Vivi
quarenta anos de um regime autocrático que, por ser assim, me desagradava e
outros tantos levo vividos desta democracia que, pelos resultados a que
conduziu, frustrou as esperanças que eu tinha numa liberdade que soltasse as
mentes fulgurantes que julgava castradas por uma censura odiosa e desinibisse
os génios brilhantes aos quais a rigidez do regime tolhia a criatividade.
A
realidade, porém, não me mostrou, para além da liberdade de expressão que à
dignidade humana é devida, muito mais do que o voluntarismo bem-intencionado de
alguns e o oportunismo dissimulado de muitos, talvez o que leva Soares a
considerar “ignorantes e idiotas” e indignos de governar os que dele discordem
no modo de pensar e de fazer as coisas, o que não é, de todo, o que se espera
de uma democracia que respeita o pluralismo, tem regras para fazer as coisas e
onde a sapiência arrogante não faz qualquer sentido.
Não
posso sentir-me feliz entre tanta gente que feliz se não sente também, como
deduzo das queixas que grita, decerto porque, tal como eu, esperava mais e
diferente de um novo regime que prometia a cura de todos os males dos quais
julgávamos sofrer.
Esquecemos,
talvez, a nossa quota-parte no esforço em prol do bem comum e da vida melhor
que pretendíamos alcançar, assim como os riscos próprios da liberdade quando
não é usada com os melhores propósitos.
Apesar
dos avanços tecnológicos dos quais, ao longo deste tempo, me dei conta, ou
talvez por causa deles, não sinto que certos “confortos” me proporcionem uma
vida melhor do que a que por meu esforço apenas consegui, sem esperar que
outros ou o Estado fizessem o que apenas a mim competia fazer.

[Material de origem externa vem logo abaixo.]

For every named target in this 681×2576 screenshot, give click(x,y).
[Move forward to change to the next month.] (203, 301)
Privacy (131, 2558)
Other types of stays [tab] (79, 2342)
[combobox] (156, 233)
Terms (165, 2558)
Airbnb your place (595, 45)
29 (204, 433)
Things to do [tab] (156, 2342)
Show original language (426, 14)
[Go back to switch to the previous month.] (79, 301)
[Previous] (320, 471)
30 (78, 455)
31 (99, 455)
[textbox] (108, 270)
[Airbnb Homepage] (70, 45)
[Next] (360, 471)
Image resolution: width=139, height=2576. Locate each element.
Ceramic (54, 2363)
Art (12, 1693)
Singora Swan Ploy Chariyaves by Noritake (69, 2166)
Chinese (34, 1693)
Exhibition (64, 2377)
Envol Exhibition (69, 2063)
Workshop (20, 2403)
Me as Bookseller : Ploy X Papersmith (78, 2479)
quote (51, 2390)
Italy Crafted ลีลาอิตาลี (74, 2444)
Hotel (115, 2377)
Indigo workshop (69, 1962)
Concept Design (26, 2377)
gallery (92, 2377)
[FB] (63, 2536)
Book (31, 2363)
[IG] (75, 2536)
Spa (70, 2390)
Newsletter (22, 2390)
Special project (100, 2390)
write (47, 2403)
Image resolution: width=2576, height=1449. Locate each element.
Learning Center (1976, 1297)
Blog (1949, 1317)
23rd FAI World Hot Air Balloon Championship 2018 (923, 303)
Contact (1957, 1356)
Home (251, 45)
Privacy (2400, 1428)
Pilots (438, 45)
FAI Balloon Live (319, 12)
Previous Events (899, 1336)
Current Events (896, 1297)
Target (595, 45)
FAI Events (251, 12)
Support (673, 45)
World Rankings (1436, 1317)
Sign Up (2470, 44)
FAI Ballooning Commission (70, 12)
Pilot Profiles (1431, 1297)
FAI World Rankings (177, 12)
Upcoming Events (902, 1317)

Uma atitude diferente
da que vejo nas razões de algumas greves quando não defendem claros direitos
legítimos mas sim obscuros interesses de grupos, de ideologias ou de classes
como, para mal de todos nós, por vezes demais acontece.
É
uma sensação estranha de tempo e de esforços perdidos a que me inspira a
leitura de uma afirmação atribuída a Marcelo Caetano que, em meu juízo, não
pode ser ilibado das consequências da sua própria “profecia”: “em poucas
décadas estaremos reduzidos à indigência, ou seja, à caridade de outras nações
(…..) veremos alçados ao poder analfabetos, meninos mimados, escroques…”.
Parece
existir, por parte de Soares, uma certa concordância com Marcelo na avaliação
que faz dos nossos governantes. Não sei se tal justifica as desgraças que a
“profecia” apontou e nem me fica claro se Soares pretende considerar-se a
excepção neste Portugal há tanto tempo tão mal conduzido.